Children with Asperger syndrome display similar characteristics to those of autistic children. They have problems with communication, social relationships and making imaginative responses.
However, they are often more articulate than autistic children and may be keen to speak at great length on their own personal topics of interest.
Children with Asperger syndrome may find any large group of people, including a room full of children, daunting and even threatening. They don’t like to be the focus of others’ attention and respond negatively, sometimes aggressively, to any situation they don’t understand. When challenged they may seek to hide in a small, enclosed space such as a cupboard or a toilet cubicle.
Asperger syndrome requires a multi-professional diagnosis.

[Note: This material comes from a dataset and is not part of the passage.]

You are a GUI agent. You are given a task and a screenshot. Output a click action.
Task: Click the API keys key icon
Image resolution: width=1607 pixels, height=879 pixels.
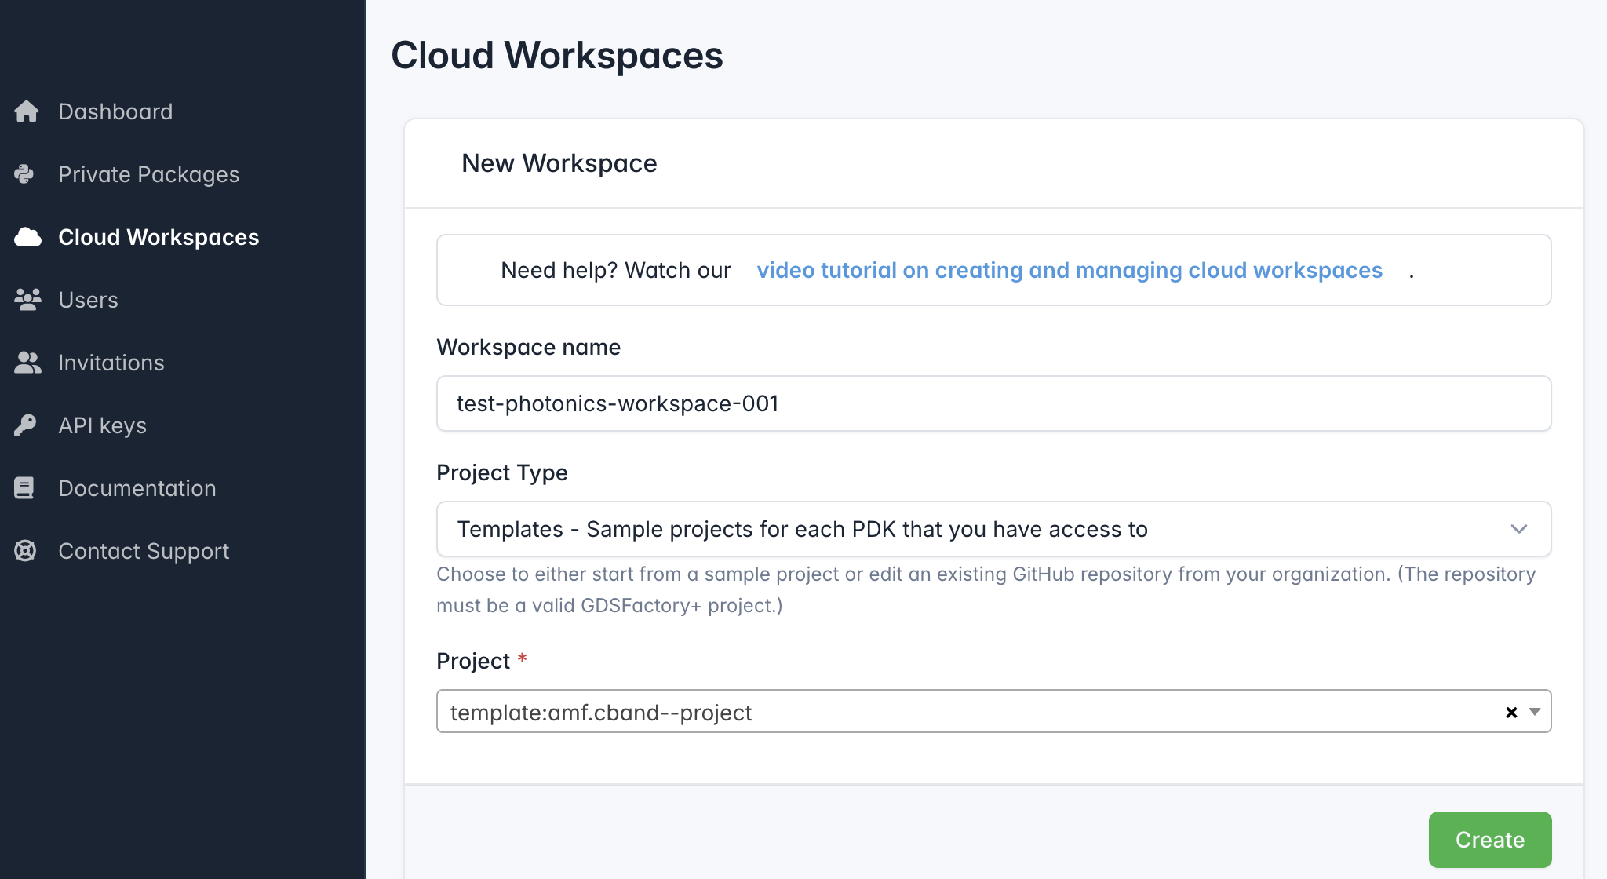(x=25, y=425)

Children with Asperger syndrome may:
- have difficulty understanding jokes, idioms or figures of speech – everything is taken literally, making it difficult for them to make friends, understand some oral instructions and follow parts of the literacy hour
- respond aggressively
- find it hard to interpret body language and facial expressions
- tend to avoid eye contact
- seem to respond inappropriately to other people’s feelings, due to a lack of awareness of others’ emotions or reactions
- become obsessively interested in a hobby and/or be especially talented at something like music or art
- tend to talk obsessively about topics of their own interest in an expressionless tone of voice
- need to follow routines exactly, to the point where they become rituals, and be very upset at any changes in normal home or school routines
- follow any instruction or statement literally
- have difficulty thinking in abstract terms
- find it hard to make and keep friends because they have difficulty relating to the needs of others
- feel aggravated and confused by the brightness or buzzing sound of some types of lighting.
You may need to:
- provide an area in the classroom where they can have their own personal space and avoid distractions, perhaps facing the wall and possibly screened off
- ensure that the classroom has an element of continuity – not too many changes at one time
- prepare them well in advance for any changes in school routine, if possible, as this can be very distressing for them
- use a daily visual timetable for younger children
- keep instructions clear and simple, checking that they understand by repeating the instructions to them individually as they do not understand that general instructions are for them unless their name is used
- use ICT to support their learning in a variety of ways
- use visual and concrete materials to support understanding of conceptual vocabulary
- explain jokes, idioms and figures of speech
- teach children how to interpret social signals eg. facial expression, gestures
- use games and activities to teach social conventions and interaction eg. turn-taking
- give them the opportunity to explain their anxieties
- give a logical explanation when asking them to do something new
- ensure that they understand that school and classroom rules apply to them
- speak to them in a calm and motionless manner.